Chronic Obstructive Pulmonary Disease: Novel Genes Detection with Penalized Logistic Regression.

Abstract

This study aimed to introduce novel techniques for identifying the genes associated with developing chronic obstructive pulmonary disease (COPD) and to prioritize COPD candidate genes using regression methods. This is a secondary analysis of the data from an experimental study. We used penalized logistic regressions with three different types of penalties included least absolute shrinkage and selection operator (LASSO), minimax concave penalty (MCP), and smoothly clipped absolute deviation (SCAD). The models were trained using genome-wide expression profiling to define gene networks relevant to the COPD stages. A 10-fold cross-validation scheme was used to evaluate the performance of the methods. In addition, we validate our results by the external validity approach. We reported the sensitivity, specificity, and area under curve (AUC) of the models. There were 21, 22, and 18 significantly associated genes for LASSO, SCAD, and MCP models, respectively.

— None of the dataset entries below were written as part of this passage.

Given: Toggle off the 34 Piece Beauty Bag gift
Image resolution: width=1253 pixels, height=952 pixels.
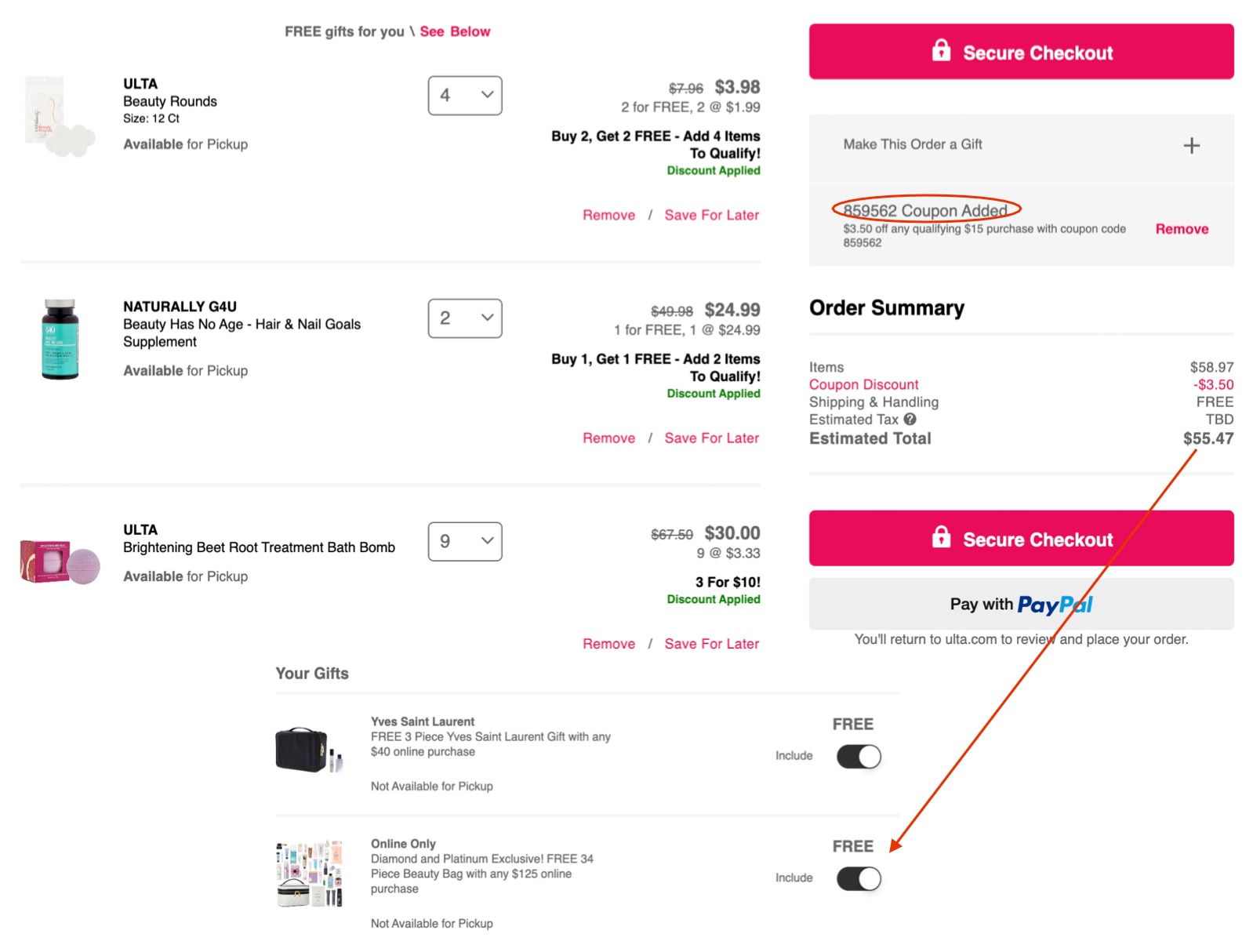Looking at the screenshot, I should click(859, 879).
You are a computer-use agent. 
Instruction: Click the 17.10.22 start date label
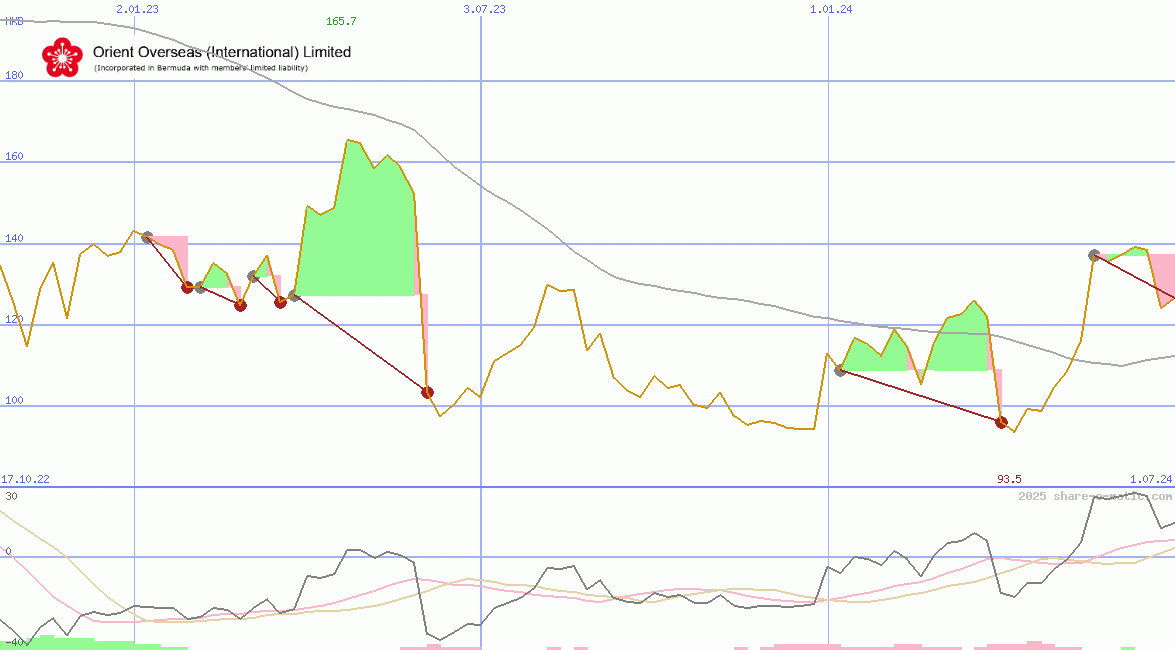pos(25,479)
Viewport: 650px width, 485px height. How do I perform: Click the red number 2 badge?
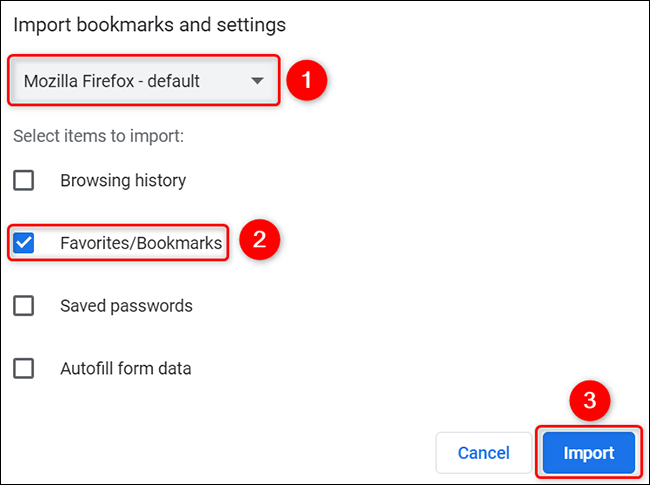pos(258,240)
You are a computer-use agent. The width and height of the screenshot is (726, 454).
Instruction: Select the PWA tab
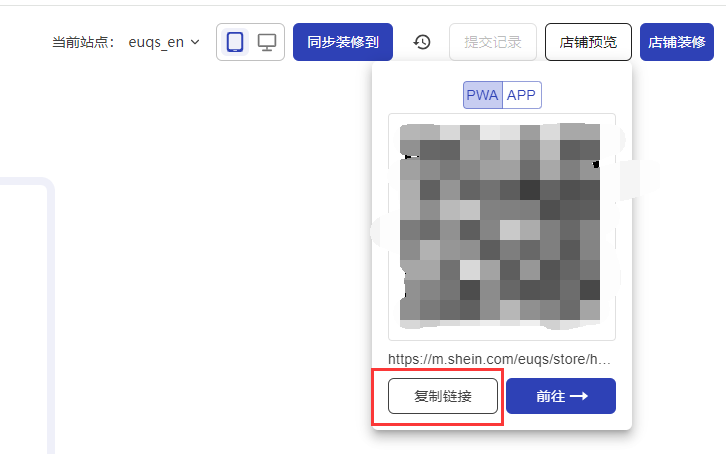click(482, 95)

The most statistically conservative method (detecting less significant features) was MCP detected 18 genes that were all detected by the other two approaches. The most appropriate approach was a SCAD penalized logistic regression (AUC= 96.26, sensitivity= 94.2, specificity= 86.96). In this study, we have a common panel of 18 genes in all three models that show a significant positive and negative correlation with COPD, in which RNF130, STX6, PLCB1, CACNA1G, LARP4B, LOC100507634, SLC38A2, and STIM2 showed the odds ratio (OR) more than 1. However, there was a slight difference between penalized methods. Regularization solves the serious dimensionality problem in using this kind of regression. More exploration of how these genes affect the outcome and mechanism is possible more quickly in this manner. The regression-based approaches we present could apply to overcoming this issue.